SOURCE DATA:
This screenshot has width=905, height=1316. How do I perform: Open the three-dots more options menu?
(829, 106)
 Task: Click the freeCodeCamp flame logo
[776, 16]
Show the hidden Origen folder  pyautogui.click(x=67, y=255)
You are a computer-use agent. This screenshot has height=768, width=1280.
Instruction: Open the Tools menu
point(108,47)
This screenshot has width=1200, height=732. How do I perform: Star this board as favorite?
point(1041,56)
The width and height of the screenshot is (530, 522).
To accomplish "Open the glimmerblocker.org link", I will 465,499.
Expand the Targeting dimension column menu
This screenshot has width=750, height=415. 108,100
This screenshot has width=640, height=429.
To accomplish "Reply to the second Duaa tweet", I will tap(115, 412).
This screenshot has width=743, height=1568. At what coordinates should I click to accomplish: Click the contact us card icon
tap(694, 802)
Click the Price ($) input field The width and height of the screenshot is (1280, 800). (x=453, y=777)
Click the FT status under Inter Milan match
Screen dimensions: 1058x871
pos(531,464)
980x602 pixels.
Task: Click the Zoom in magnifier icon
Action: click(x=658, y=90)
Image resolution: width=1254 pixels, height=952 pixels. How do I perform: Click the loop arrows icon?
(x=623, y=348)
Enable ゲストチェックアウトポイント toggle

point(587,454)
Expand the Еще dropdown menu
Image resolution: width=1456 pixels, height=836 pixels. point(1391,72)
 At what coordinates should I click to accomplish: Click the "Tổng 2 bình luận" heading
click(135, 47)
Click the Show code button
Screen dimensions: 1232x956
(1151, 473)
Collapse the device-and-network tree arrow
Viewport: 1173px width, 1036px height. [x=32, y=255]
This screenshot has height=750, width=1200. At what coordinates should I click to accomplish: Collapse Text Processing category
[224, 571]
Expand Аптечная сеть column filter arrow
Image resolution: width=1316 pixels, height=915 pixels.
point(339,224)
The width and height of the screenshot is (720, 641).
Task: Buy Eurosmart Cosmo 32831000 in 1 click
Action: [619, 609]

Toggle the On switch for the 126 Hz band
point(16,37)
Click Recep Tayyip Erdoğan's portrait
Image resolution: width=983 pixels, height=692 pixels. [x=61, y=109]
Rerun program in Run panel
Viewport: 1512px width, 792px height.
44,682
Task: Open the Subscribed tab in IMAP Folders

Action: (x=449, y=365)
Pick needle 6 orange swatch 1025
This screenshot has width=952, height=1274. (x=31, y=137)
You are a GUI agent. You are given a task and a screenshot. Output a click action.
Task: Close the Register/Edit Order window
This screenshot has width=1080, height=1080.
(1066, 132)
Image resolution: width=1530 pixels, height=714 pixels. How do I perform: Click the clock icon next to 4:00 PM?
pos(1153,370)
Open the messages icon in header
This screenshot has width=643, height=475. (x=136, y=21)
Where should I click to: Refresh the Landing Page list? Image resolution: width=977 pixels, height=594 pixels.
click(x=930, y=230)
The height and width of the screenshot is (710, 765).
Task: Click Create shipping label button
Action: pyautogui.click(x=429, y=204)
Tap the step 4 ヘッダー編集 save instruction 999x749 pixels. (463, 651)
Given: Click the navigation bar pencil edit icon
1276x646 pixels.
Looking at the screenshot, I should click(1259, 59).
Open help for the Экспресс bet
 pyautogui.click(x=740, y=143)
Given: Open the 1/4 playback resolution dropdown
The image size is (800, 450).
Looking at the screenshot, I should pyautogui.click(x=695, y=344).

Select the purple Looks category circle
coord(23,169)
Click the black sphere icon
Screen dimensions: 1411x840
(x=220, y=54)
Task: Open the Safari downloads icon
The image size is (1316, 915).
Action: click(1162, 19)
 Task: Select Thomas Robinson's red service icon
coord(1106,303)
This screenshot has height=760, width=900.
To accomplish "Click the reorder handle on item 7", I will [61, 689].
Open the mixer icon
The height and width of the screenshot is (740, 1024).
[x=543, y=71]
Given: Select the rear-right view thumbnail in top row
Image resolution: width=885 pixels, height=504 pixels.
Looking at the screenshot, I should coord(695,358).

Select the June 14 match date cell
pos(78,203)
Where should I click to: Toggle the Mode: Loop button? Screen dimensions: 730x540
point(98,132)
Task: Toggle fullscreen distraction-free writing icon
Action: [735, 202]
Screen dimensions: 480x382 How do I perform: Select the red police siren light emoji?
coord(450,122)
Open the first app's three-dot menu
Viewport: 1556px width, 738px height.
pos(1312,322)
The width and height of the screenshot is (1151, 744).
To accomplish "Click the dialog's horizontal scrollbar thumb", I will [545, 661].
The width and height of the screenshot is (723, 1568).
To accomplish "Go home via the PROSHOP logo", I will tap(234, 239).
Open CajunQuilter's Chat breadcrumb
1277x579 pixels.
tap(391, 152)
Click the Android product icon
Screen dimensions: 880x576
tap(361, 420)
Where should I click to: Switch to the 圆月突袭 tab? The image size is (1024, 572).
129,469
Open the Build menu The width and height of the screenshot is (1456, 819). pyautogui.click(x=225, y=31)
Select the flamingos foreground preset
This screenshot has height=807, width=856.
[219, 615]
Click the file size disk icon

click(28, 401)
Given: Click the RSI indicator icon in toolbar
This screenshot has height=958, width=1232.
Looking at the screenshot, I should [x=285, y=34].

TASK TO CARRY OUT: Once more, write all of the records exactly as given.

SOLUTION:
This screenshot has width=905, height=1316. How do I perform: Open the three-dots more options menu?
(829, 106)
 Task: Click the freeCodeCamp flame logo
[776, 16]
Show the hidden Origen folder  pyautogui.click(x=67, y=255)
You are a computer-use agent. This screenshot has height=768, width=1280.
Instruction: Open the Tools menu
point(108,47)
This screenshot has width=1200, height=732. How do I perform: Star this board as favorite?
point(1041,56)
The width and height of the screenshot is (530, 522).
To accomplish "Open the glimmerblocker.org link", I will 465,499.
Expand the Targeting dimension column menu
This screenshot has width=750, height=415. 108,100
This screenshot has width=640, height=429.
To accomplish "Reply to the second Duaa tweet", I will tap(115, 412).
This screenshot has width=743, height=1568. At what coordinates should I click to accomplish: Click the contact us card icon
tap(694, 802)
Click the Price ($) input field The width and height of the screenshot is (1280, 800). (x=453, y=777)
Click the FT status under Inter Milan match
Screen dimensions: 1058x871
pos(531,464)
980x602 pixels.
Task: Click the Zoom in magnifier icon
Action: click(x=658, y=90)
Image resolution: width=1254 pixels, height=952 pixels. How do I perform: Click the loop arrows icon?
(x=623, y=348)
Enable ゲストチェックアウトポイント toggle

point(587,454)
Expand the Еще dropdown menu
Image resolution: width=1456 pixels, height=836 pixels. point(1391,72)
 At what coordinates should I click to accomplish: Click the "Tổng 2 bình luận" heading
click(135, 47)
Click the Show code button
Screen dimensions: 1232x956
(1151, 473)
Collapse the device-and-network tree arrow
Viewport: 1173px width, 1036px height. [x=32, y=255]
This screenshot has height=750, width=1200. At what coordinates should I click to accomplish: Collapse Text Processing category
[224, 571]
Expand Аптечная сеть column filter arrow
Image resolution: width=1316 pixels, height=915 pixels.
point(339,224)
The width and height of the screenshot is (720, 641).
Task: Buy Eurosmart Cosmo 32831000 in 1 click
Action: [619, 609]

Toggle the On switch for the 126 Hz band
point(16,37)
Click Recep Tayyip Erdoğan's portrait
Image resolution: width=983 pixels, height=692 pixels. [x=61, y=109]
Rerun program in Run panel
Viewport: 1512px width, 792px height.
44,682
Task: Open the Subscribed tab in IMAP Folders

Action: (x=449, y=365)
Pick needle 6 orange swatch 1025
This screenshot has width=952, height=1274. (x=31, y=137)
You are a GUI agent. You are given a task and a screenshot. Output a click action.
Task: Close the Register/Edit Order window
This screenshot has width=1080, height=1080.
(1066, 132)
Image resolution: width=1530 pixels, height=714 pixels. How do I perform: Click the clock icon next to 4:00 PM?
pos(1153,370)
Open the messages icon in header
This screenshot has width=643, height=475. (x=136, y=21)
Where should I click to: Refresh the Landing Page list? Image resolution: width=977 pixels, height=594 pixels.
click(x=930, y=230)
The height and width of the screenshot is (710, 765).
Task: Click Create shipping label button
Action: pyautogui.click(x=429, y=204)
Tap the step 4 ヘッダー編集 save instruction 999x749 pixels. (463, 651)
Given: Click the navigation bar pencil edit icon
1276x646 pixels.
Looking at the screenshot, I should click(1259, 59).
Open help for the Экспресс bet
 pyautogui.click(x=740, y=143)
Given: Open the 1/4 playback resolution dropdown
The image size is (800, 450).
Looking at the screenshot, I should pyautogui.click(x=695, y=344).

Select the purple Looks category circle
coord(23,169)
Click the black sphere icon
Screen dimensions: 1411x840
(x=220, y=54)
Task: Open the Safari downloads icon
The image size is (1316, 915).
Action: click(1162, 19)
 Task: Select Thomas Robinson's red service icon
coord(1106,303)
This screenshot has height=760, width=900.
To accomplish "Click the reorder handle on item 7", I will [61, 689].
Open the mixer icon
The height and width of the screenshot is (740, 1024).
[x=543, y=71]
Given: Select the rear-right view thumbnail in top row
Image resolution: width=885 pixels, height=504 pixels.
Looking at the screenshot, I should coord(695,358).

Select the June 14 match date cell
pos(78,203)
Where should I click to: Toggle the Mode: Loop button? Screen dimensions: 730x540
point(98,132)
Task: Toggle fullscreen distraction-free writing icon
Action: [735, 202]
Screen dimensions: 480x382 How do I perform: Select the red police siren light emoji?
coord(450,122)
Open the first app's three-dot menu
Viewport: 1556px width, 738px height.
pos(1312,322)
The width and height of the screenshot is (1151, 744).
To accomplish "Click the dialog's horizontal scrollbar thumb", I will [545, 661].
The width and height of the screenshot is (723, 1568).
To accomplish "Go home via the PROSHOP logo", I will tap(234, 239).
Open CajunQuilter's Chat breadcrumb
1277x579 pixels.
tap(391, 152)
Click the Android product icon
Screen dimensions: 880x576
tap(361, 420)
Where should I click to: Switch to the 圆月突袭 tab? The image size is (1024, 572).
129,469
Open the Build menu The width and height of the screenshot is (1456, 819). pyautogui.click(x=225, y=31)
Select the flamingos foreground preset
This screenshot has height=807, width=856.
[219, 615]
Click the file size disk icon

click(28, 401)
Given: Click the RSI indicator icon in toolbar
This screenshot has height=958, width=1232.
Looking at the screenshot, I should [x=285, y=34].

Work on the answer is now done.